Okay, so what have we been up to? Where to begin. Well first off we’ve been spending four days a week at the orphanage. Cherie and her six kids feel like family now. The other day, Cherie and I were in their kitchen and we were both saying how it’s hard to believe we’ve only known each other for a little over two months. It seems like we’ve been a part of each others’ lives forever. I guess that is how you know you have a friend for life. And Cherie’s six kids at her home are now forever part of our lives too. It took some time with the language barrier and just getting to know us for the kids at Residencia de Vida to feel completely comfortable around us. Well now they joke with us, play tricks on us, hug us so hard to purposely knock the wind out of us, and ask us to play soccer with them and braid their hair. I’ll write another blog post soon on what our family does at Residencia de Vida on a typical day. But the exciting news is that Cherie and her kids just moved towns from Atenas to Grecia (translation: Athens to Greece). Cherie has been wanting to move to Grecia and she found the perfect house to rent for her and the kids. There was lots of help for the move from people both on the Atenas end and the Grecia end. And such a small world that there were two couples there that have a connection to my hometown of Marietta, Ohio. One couple is from Athens, Ohio, a town close to Marietta. And a sidenote: so funny that they moved from Athens, Ohio to Atenas (Athens), Costa Rica. And another couple on move day is related to a family friend in Marietta. Jean Cahill (2nd photo down on right with Joellen) is the sister of a good family friend, Martha Tipton and aunt of my friend Paula Tipton. I love all my hometown connections. Here are some photos of the old orphanage home on move out day.
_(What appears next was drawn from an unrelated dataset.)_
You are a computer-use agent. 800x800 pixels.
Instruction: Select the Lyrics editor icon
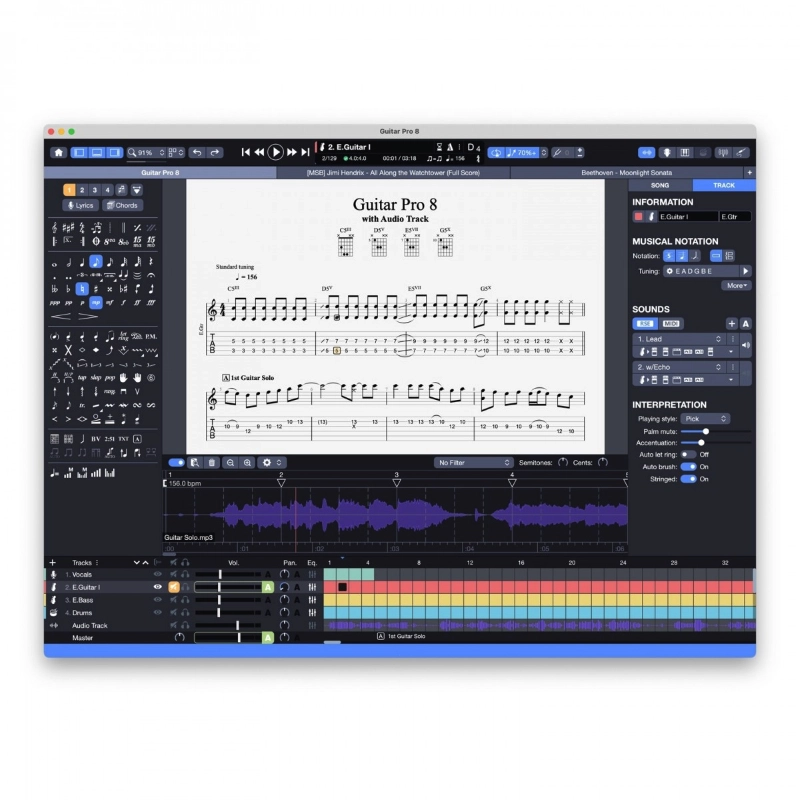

We too have moved. The orphanage moved about an hour away from the house we were renting in Atenas and it’s an hour of intense driving with all the mountains, curvy roads and crazy drivers here. Plus there’s a large group of American homeschooling families in Grecia. So we found a home to rent here in Grecia and two days after the orphanage packed up and moved, we Konescos boxed ourselves up and moved. We love it here in Grecia and have amazing friends here.
Monday was Costa Rica’s independence day. It is a BIG deal here. No fireworks like back in the US but everyone dresses up and every little girl puts on her special dress and good gravy is it precious. We headed into downtown Grecia to the local parade and got a real feel for El Dia de Independencia. Here are some photos.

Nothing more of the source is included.